In a year that should have cemented its role as a pillar of Morocco’s growing digital economy, Spanish delivery giant Glovo is instead battling on two fronts: an increasingly vocal courier workforce, and a formal investigation by Morocco’s Competition Council. The double-edged crisis — sparked by claims of poor pay, political insensitivity, and alleged monopolistic practices — has exposed the fragility of Glovo’s North African playbook just as it tries to brand itself as a builder of the continent’s tech future.
On the Ground: Couriers Demand Dignity
On Monday, July 21, dozens of Glovo delivery drivers staged a protest in front of the Moroccan Labour Union (UMT) headquarters in Casablanca. Their demands were clear: fairer pay, better working conditions, and respect.

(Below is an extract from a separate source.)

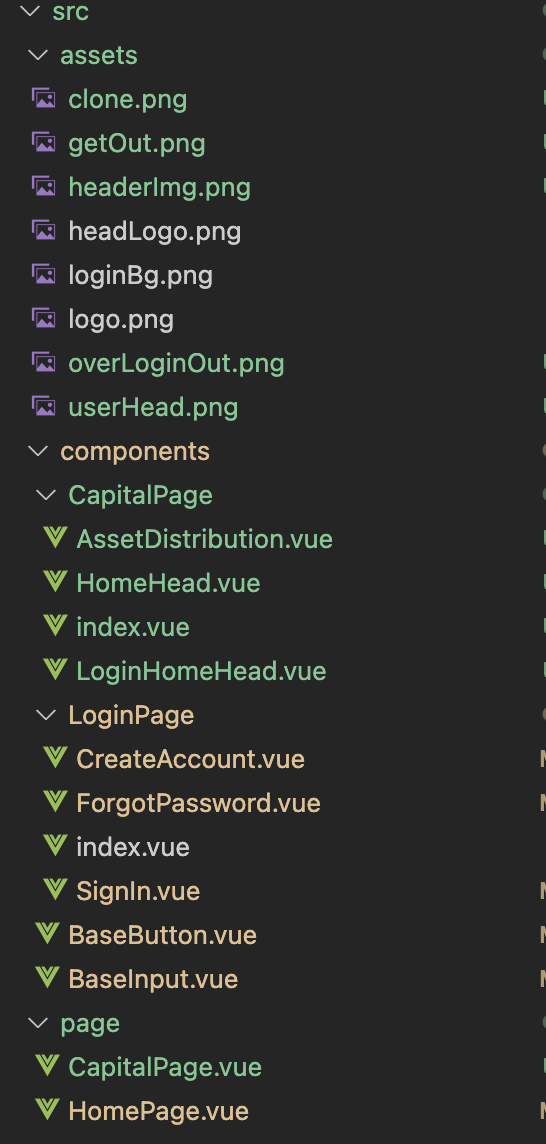Select BaseInput.vue file
The width and height of the screenshot is (546, 1144).
click(153, 978)
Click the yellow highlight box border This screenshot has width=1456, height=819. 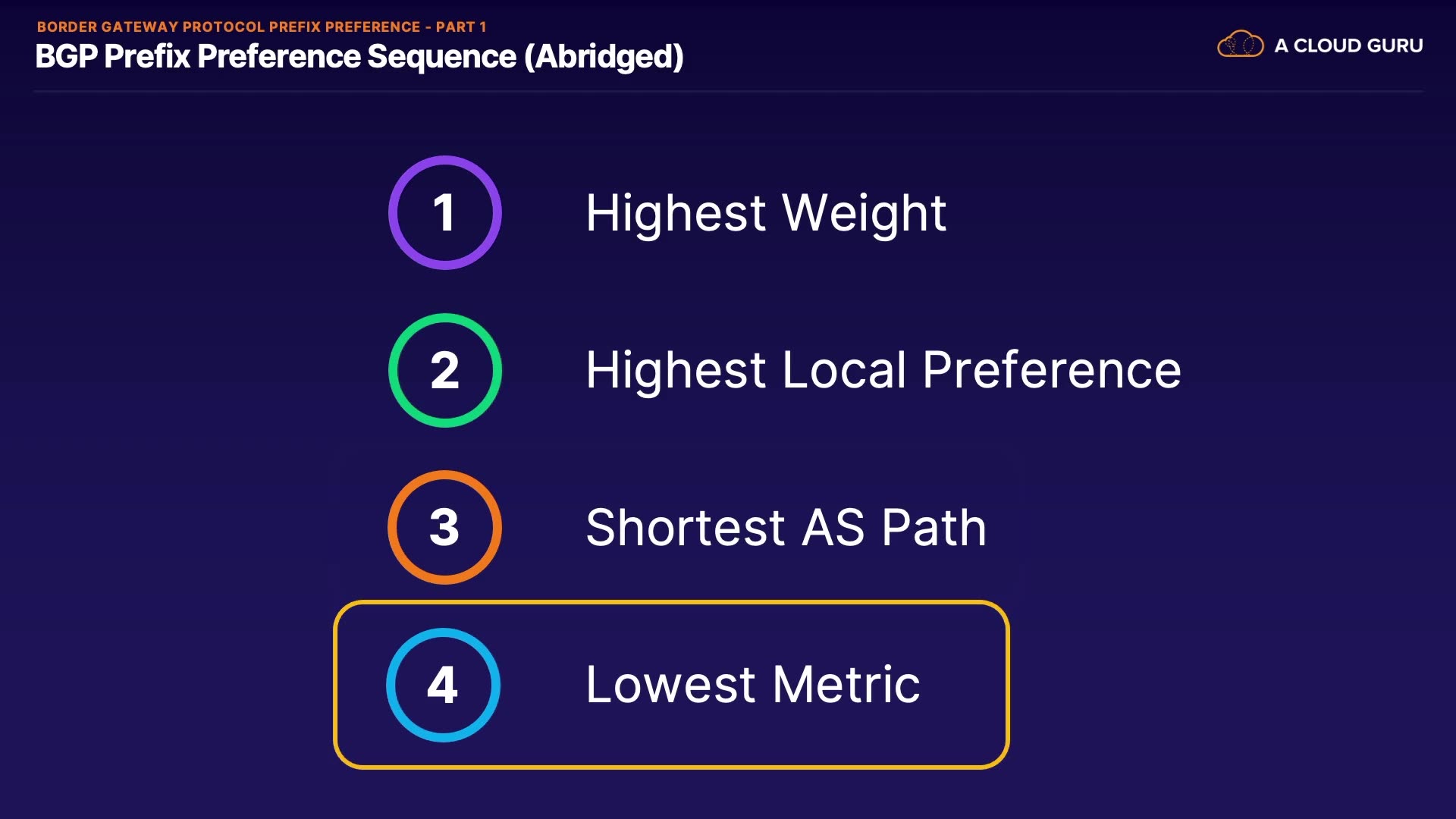pos(671,604)
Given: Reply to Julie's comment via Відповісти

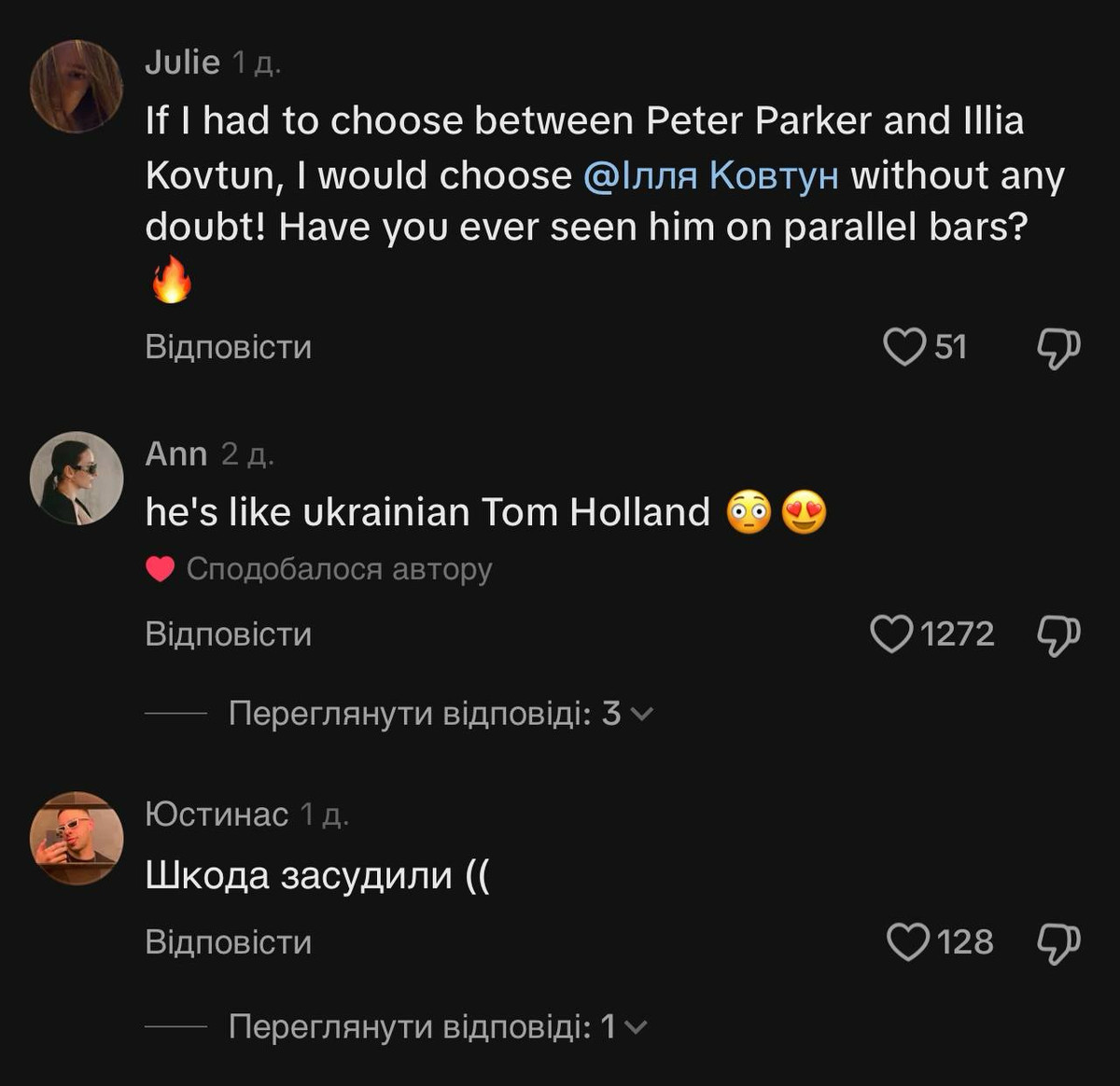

Couriers say Glovo pays them a base rate of 6 dirhams (about €0.55) per delivery — an amount they argue fails to cover basic expenses like fuel, data, maintenance, and insurance. Many also raised concerns about “stacked orders” — multiple deliveries batched into one ride — which they say extend distances without proportionate pay. Several couriers complained of account suspensions they describe as “arbitrary,” often delivered without warning or recourse.
Yet perhaps the most inflammatory grievance was not financial but symbolic. Protesters allege that the Glovo app recently displayed a map of Morocco without its southern regions, an omission that in the Moroccan political context amounts to a challenge to national sovereignty. Glovo swiftly issued a statement attributing the map to a “technical anomaly” introduced by an external update, and reaffirmed its “full respect for the territorial integrity of the Kingdom of Morocco.”
Still, the damage was done. What began as a protest over wages morphed into a broader crisis about respect, sovereignty, and power imbalances — sparking headlines that threatened to puncture Glovo’s carefully cultivated image as a benevolent force in the Moroccan startup scene.
The Competition Council Strikes
As tensions on the streets simmered, a parallel drama was unfolding in Morocco’s regulatory corridors.
In May 2025, the Moroccan Competition Council issued a formal grievance notification to GlovoApp Morocco, alleging the platform had abused its market dominance and engaged in unfair commercial practices. These include enforcing exclusivity clauses on restaurant partners and setting artificially low prices that, regulators argue, could amount to predatory pricing.
Though the Council’s statement did not name the company explicitly, Glovo confirmed it was the subject of the probe — a months-long investigation that began with a rare dawn raid on Glovo’s Casablanca offices in late 2024. That raid, conducted by the National Judicial Police with the greenlight of the Public Prosecutor, marked the first time such aggressive enforcement had been deployed against a tech firm in Morocco.
In a move to preempt harsher penalties, Glovo has now, reportedly, reached a settlement with the Council, agreeing to drop exclusivity clauses from its contracts with restaurants and to pay a reduced fine — reportedly in the tens of millions of dirhams. The agreement allows Glovo to avoid a formal admission of guilt while committing to specific behavioral changes. A rapporteur from the Council will now oversee the implementation of these reforms.
A Star Startup Under Fire
The backlash could not come at a worse time for Glovo. Owned by Germany’s Delivery Hero, the company has invested more than 200 million dirhams (€18.5m) in Morocco since 2018 and now operates in 38 cities. Through its “Startup Lab,” Glovo has portrayed itself as an ecosystem builder, mentoring homegrown startups like fintech Paylik and delivery startup VelyVelo in collaboration with 212 Founders and Mohammed VI Polytechnic University.
However, that narrative is increasingly being challenged by Moroccan founders and restaurateurs who say Glovo’s dominant market position gives it too much control.
“It’s take-it-or-leave-it,” said one Casablanca-based restaurant owner who requested anonymity for fear of retaliation. “If Glovo brings 80% of your online orders, can you really negotiate commissions or reject their terms?”
For competitors like Kooul, a Moroccan startup under the umbrella of ORA Technologies, the issue is more than just commercial — it’s existential. Kooul filed the original antitrust complaint, arguing that Glovo was leveraging its scale to crowd out local platforms. ORA, which recently raised $7.8 million in a Series A round, aims to build a Moroccan-owned alternative to foreign superapps through products like ORA Cash, a multilingual digital wallet serving the underbanked.